SOURCE DATA –
===============

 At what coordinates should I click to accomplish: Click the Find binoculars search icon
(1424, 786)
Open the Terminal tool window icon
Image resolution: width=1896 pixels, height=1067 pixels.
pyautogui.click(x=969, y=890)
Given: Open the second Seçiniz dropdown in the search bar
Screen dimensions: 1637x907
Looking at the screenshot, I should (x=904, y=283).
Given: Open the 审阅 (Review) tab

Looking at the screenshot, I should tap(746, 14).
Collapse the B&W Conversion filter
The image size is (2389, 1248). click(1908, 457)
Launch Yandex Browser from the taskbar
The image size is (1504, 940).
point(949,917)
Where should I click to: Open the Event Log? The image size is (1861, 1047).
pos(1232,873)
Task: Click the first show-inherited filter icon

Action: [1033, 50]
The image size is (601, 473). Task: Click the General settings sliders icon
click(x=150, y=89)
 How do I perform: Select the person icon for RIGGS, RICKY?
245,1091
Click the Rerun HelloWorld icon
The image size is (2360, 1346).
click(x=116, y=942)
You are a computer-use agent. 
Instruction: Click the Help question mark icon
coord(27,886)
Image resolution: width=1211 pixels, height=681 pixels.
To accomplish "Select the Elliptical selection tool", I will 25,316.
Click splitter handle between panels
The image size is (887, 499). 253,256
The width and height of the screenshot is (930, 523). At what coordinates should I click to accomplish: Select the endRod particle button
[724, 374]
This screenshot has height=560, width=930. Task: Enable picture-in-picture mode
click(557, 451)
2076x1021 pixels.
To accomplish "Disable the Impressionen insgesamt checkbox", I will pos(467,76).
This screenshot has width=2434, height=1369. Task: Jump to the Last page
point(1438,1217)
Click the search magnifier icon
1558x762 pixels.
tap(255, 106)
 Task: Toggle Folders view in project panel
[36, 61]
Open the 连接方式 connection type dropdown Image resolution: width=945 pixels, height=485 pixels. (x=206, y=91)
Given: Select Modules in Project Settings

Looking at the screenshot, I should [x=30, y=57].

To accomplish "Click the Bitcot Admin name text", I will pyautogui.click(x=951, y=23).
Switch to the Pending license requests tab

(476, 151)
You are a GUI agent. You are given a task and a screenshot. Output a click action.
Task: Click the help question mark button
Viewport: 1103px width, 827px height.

===============

Return the whole listing exactly, with every line included.

OUTPUT FOR THIS TASK –
 At what coordinates should I click to accomplish: Click the Find binoculars search icon
(1424, 786)
Open the Terminal tool window icon
Image resolution: width=1896 pixels, height=1067 pixels.
pyautogui.click(x=969, y=890)
Given: Open the second Seçiniz dropdown in the search bar
Screen dimensions: 1637x907
Looking at the screenshot, I should (x=904, y=283).
Given: Open the 审阅 (Review) tab

Looking at the screenshot, I should tap(746, 14).
Collapse the B&W Conversion filter
The image size is (2389, 1248). click(1908, 457)
Launch Yandex Browser from the taskbar
The image size is (1504, 940).
point(949,917)
Where should I click to: Open the Event Log? The image size is (1861, 1047).
pos(1232,873)
Task: Click the first show-inherited filter icon

Action: [1033, 50]
The image size is (601, 473). Task: Click the General settings sliders icon
click(x=150, y=89)
 How do I perform: Select the person icon for RIGGS, RICKY?
245,1091
Click the Rerun HelloWorld icon
The image size is (2360, 1346).
click(x=116, y=942)
You are a computer-use agent. 
Instruction: Click the Help question mark icon
coord(27,886)
Image resolution: width=1211 pixels, height=681 pixels.
To accomplish "Select the Elliptical selection tool", I will 25,316.
Click splitter handle between panels
The image size is (887, 499). 253,256
The width and height of the screenshot is (930, 523). At what coordinates should I click to accomplish: Select the endRod particle button
[724, 374]
This screenshot has height=560, width=930. Task: Enable picture-in-picture mode
click(557, 451)
2076x1021 pixels.
To accomplish "Disable the Impressionen insgesamt checkbox", I will pos(467,76).
This screenshot has width=2434, height=1369. Task: Jump to the Last page
point(1438,1217)
Click the search magnifier icon
1558x762 pixels.
tap(255, 106)
 Task: Toggle Folders view in project panel
[36, 61]
Open the 连接方式 connection type dropdown Image resolution: width=945 pixels, height=485 pixels. (x=206, y=91)
Given: Select Modules in Project Settings

Looking at the screenshot, I should [x=30, y=57].

To accomplish "Click the Bitcot Admin name text", I will pyautogui.click(x=951, y=23).
Switch to the Pending license requests tab

(476, 151)
You are a GUI agent. You are given a task and a screenshot. Output a click action.
Task: Click the help question mark button
Viewport: 1103px width, 827px height.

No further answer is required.